Mr. Jennings’s solo debut, “Buddy,” was released by Vanguard records in 1997. This and later albums had limited sales but received widespread acclaim.

Reviewing "It's All Good" (2001), Mr. Jennings's third solo record, music critic Mike Joyce wrote in The Washington Post that "the songs don't attract attention so much as insinuate themselves, like a minor key blues or ancient Celtic air."

Mr. Jennings said he was happy to see Carpenter make it big but never sought the same level of fame for himself. “While I want to be successful, it’s not something I’m going to go out of my way for,” he told The Washington Post in 1997. “I don’t really see it for me.”

He continued: “Had it not been for Chapin, my life would be very different. I’d like to think that, had it not been for me, hers would have been very different, too.”

John Edward Jennings was born in Harrisonburg, Va., on Nov. 22, 1953. He was about 10 when his father died, and he mostly grew up in the nearby Shenandoah Valley town of Luray. He was raised by his mother, who worked for the National Park Service, and a grandmother and aunt.

Carpenter’s early song “Family Hands” reflected on Mr. Jennings’s early years:

Raised by the women who are stronger than you know

A patchwork quilt of memory only women could have sewn

The threads were stitched by family hands, protected from the moth

By your mother and her mother, the weavers of your cloth

Mr. Jennings was based in the Washington area throughout his career and had lived with Meyer in Potomac, Md., since 1998. The pair were nearly killed in 2003 when a rotting oak tree fell on their vehicle as they were driving home from a movie. Besides Meyer, survivors include a brother.

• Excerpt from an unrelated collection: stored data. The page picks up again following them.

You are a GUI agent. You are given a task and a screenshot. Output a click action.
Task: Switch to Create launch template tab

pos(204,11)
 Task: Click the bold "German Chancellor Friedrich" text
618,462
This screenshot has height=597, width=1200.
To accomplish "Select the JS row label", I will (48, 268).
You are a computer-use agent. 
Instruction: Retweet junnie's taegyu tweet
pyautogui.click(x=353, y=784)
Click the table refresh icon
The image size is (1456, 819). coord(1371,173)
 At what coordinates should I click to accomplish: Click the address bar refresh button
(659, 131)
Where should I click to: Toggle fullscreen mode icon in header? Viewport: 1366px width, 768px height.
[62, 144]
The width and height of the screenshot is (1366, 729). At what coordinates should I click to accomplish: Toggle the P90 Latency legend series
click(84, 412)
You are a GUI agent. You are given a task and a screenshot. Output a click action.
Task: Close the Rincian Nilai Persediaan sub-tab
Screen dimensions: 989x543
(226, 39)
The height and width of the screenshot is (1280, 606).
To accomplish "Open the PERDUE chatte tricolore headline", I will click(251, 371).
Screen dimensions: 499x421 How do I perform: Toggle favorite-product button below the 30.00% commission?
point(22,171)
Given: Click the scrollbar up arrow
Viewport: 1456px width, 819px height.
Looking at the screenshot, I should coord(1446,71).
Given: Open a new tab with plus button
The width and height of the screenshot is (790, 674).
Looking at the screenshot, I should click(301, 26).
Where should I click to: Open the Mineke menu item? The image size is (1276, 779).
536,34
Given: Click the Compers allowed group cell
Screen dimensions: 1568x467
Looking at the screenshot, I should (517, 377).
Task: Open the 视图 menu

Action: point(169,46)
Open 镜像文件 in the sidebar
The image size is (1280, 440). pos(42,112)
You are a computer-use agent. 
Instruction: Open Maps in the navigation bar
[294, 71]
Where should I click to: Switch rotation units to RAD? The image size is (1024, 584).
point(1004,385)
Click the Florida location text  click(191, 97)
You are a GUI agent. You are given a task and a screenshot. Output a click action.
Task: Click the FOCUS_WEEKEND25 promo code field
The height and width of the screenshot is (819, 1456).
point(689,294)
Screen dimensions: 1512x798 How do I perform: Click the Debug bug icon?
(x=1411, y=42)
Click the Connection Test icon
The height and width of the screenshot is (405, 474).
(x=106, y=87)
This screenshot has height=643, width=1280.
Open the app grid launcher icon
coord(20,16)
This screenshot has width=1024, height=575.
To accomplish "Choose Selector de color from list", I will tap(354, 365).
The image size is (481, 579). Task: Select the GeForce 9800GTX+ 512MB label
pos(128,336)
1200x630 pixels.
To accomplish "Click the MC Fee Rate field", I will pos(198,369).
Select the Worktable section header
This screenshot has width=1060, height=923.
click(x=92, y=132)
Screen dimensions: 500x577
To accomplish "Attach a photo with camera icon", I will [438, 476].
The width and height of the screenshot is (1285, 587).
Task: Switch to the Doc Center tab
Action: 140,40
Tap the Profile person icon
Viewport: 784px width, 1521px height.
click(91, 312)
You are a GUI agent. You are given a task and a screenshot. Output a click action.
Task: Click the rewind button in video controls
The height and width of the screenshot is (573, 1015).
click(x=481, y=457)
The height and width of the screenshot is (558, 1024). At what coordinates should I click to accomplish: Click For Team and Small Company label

After Mr. Jennings was diagnosed with cancer in spring 2014, a benefit concert was held at the Bethesda Blues and Jazz Supper Club. Almost $75,000 was raised through a crowdfunding site to pay for his medical expenses.

A seventh solo album was unfinished at the time of Mr. Jennings’s death, although one song, “I Believe Love Will Save My Life,” had been released. In an interview with WUSA-TV, Mr. Jennings said he began writing the song after his illness was diagnosed. “I thought I knew something about love before people started helping me,” he said. “I was wrong.”